Weakly Supervised Learning for Joint Image Denoising and Protein Localization in Cryo-Electron Microscopy

Abstract

Deep learning-based object detection methods have shown promising results in various fields ranging from autonomous driving to video surveillance where input images have relatively high signal-to-noise ratios (SNR). On low SNR images such as biological electron microscopy (EM) data, however, the performance of these algorithms is significantly lower. Moreover, biological data typically lacks standardized annotations further complicating the training of detection algorithms. Accurate identification of proteins from EM images is a critical task, as the detected positions serve as inputs for the downstream 3D structure determination process. To overcome the low SNR and lack of image annotations, we propose a joint weakly-supervised learning framework that performs image denoising while detecting objects of interest. By leveraging per-pixel soft segmentation and consistency regularization, our framework denoises images without the need of clean images and is able to detect particles of interest even when less than 0.5% of the data are labeled.

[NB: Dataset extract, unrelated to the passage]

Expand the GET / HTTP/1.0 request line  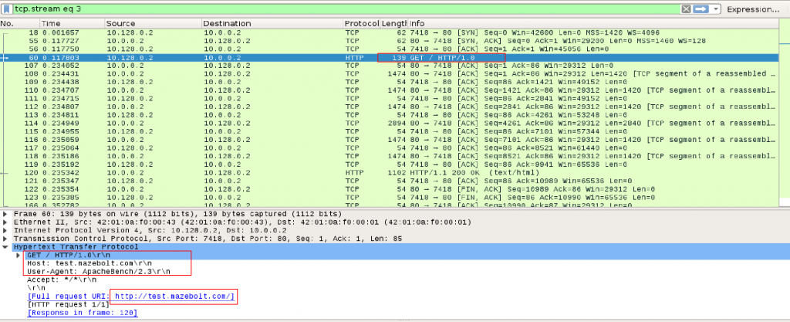[19, 255]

We validate our approach on real single-particle cryo-EM and cryo-electron tomography (ET) images which are known to suffer from extremely low SNR, and show that our strategy outperforms existing stateof-the-art (SofA) methods used in the cryo-EM field by a significant margin. We also evaluate the performance of our algorithm under decreasing SNR conditions and show that our method is more robust to noise than competing methods.